When you go to work, you should not have to worry about the way you will be treated. All workers deserve to be treated with respect regardless of their occupation and seniority, and all workers deserve to be free from sexual harassment, discrimination, and abuse.

Sadly, however, sexual harassment in the workplace is common. Sexual harassment can take many forms; and, while employers have a duty to provide a safe workplace, many fall far short of meeting their legal obligations.

What Are Employers’ Obligations in Oregon and Washington?

The obligation for employers to provide a safe workplace free of sexual harassment exists under both state and federal law. At the federal level, this obligation is based on Title VII of the Civil Rights Act of 1964 (often simply referred to as “Title VII”). Title VII prohibits sex-based discrimination (among various other forms of discrimination), and sexual harassment is considered a form of prohibited sex-based discrimination under Title VII.

In Oregon, employers are “required by law to have a clear policy to reduce and prevent harassment, discrimination, and sexual assault.” This requirement comes from the Oregon Workplace Fairness Act. In Washington, “[a]ll forms of sexual harassment are illegal, and employers may be liable for this behavior if they do not take the proper steps to address it.”

What are employers required to do in order to prevent sexual harassment in the workplace? Employers’ specific responsibilities will vary depending on the size of the company and the various specific risks and concerns that are present in the workplace. Generally speaking, however, under Title VII and the employment laws of Oregon and Washington, employers must:

  • Adopt and enforce written policies that prohibit sexual harassment;
  • Adopt and enforce written procedures that are designed to prevent sexual harassment;
  • Provide appropriate training that includes an explanation of what constitutes sexual harassment;
  • Establish procedures and channels for employees to report instances of sexual harassment;
  • Promptly investigate all credible allegations of sexual harassment; and,
  • Take appropriate remedial action in response to instances of sexual harassment.

If an employer fails to undertake any of the steps that are required by law, the risk of sexual harassment occurring (and being ignored) in the workplace can increase significantly – that is why these requirements exist. Employers must take their obligations seriously; and, if they fail to do so, they can face consequences in both civil litigation and administrative enforcement proceedings.

Can You Sue Your Employer If You Are Sexually Harassed at Work?

As an employee, what are your legal rights if you experience sexual harassment in the workplace? First and foremost, you can (and should) report the incident to your employer, and you should also promptly file a written report detailing the incident.

If you are a victim of workplace sexual harassment, you also can (and should) file a liability claim against your employer.
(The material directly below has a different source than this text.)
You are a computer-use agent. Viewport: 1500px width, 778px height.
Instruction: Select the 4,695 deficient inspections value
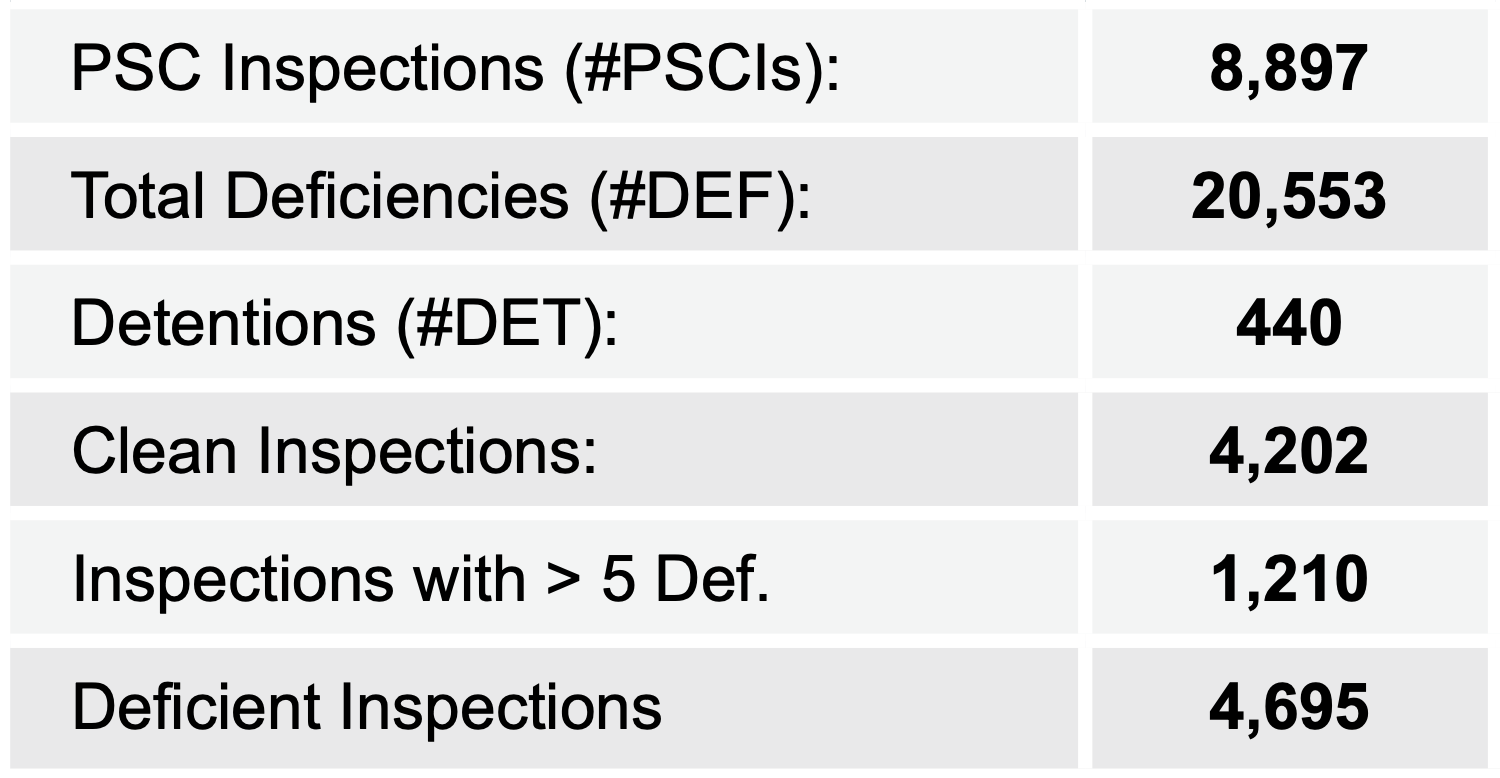1288,706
As a general rule, employers are “vicariously liable” for the acts of their employees under Oregon and Washington law. The law of vicarious liability holds employers legally responsible for their employees’ acts undertaken within the scope of their employment, and this can include all forms of sexual harassment, depending upon the circumstances involved.

In addition, as the Oregon Bureau of Labor & Industries (BOLI) explains:

“An employer is automatically liable for sexual harassment by a supervisor when a ‘tangible employment action’ occurs in connection with the harassment. A tangible employment action is very broadly defined and doesn’t have to be negative. Examples include changes in work assignment or schedule, terminations, or failure to promote you.” 

Even if no tangible employment action is taken, an employer can still be held liable for sexual harassment in Oregon if the employer either knew about the harassment or should have known about the harassment and failed to take appropriate responsive action. In other words, there does not necessarily have to be evidence of a quid pro quo in order to establish employer liability. Whether the law of vicarious liability applies or an employer is liable for its own direct negligence (i.e., failing to adequately screen, train, or supervise its employees), all victims of workplace sexual harassment deserve justice, and all employers deserve to be held legally accountable.

In Washington, the law is similar (and, of course, Title VII applies regardless of where you live). Additionally, as summarized by the Washington State Office of the Attorney General:

“Employers may be liable for sexual harassment if they do not adopt and enforce policies to: [p]rovide procedures for employees who have experienced sexual harassment to report complaints; [t]horoughly and promptly investigate complaints of sexual harassment; and [t]ake prompt and effective action to eliminate further sexual harassment in the workplace.”

What Constitutes “Appropriate” Action in Response to a Complaint of Sexual Harassment in the Workplace?

In many cases, employers can avoid or mitigate their liability by taking appropriate action in response to an employee’s complaint of sexual harassment. This begs the question: What is “appropriate” when an employee is victimized on the job?

As with many other aspects of the law, the answer is, “It depends.” In some cases, it may be enough to conduct an investigation (if the investigation legitimately does not uncover any evidence of misconduct or abuse). In others, it may be necessary to not only terminate the employee who perpetrated the harassment but to provide department-wide or company-wide training as well.

Ultimately, as an employee who has experienced sexual harassment in the workplace, the most important thing you need to know is that the law protects you and help is available. You deserve to have your voice heard, and you deserve to be fully and fairly compensated for the mistreatment you have endured.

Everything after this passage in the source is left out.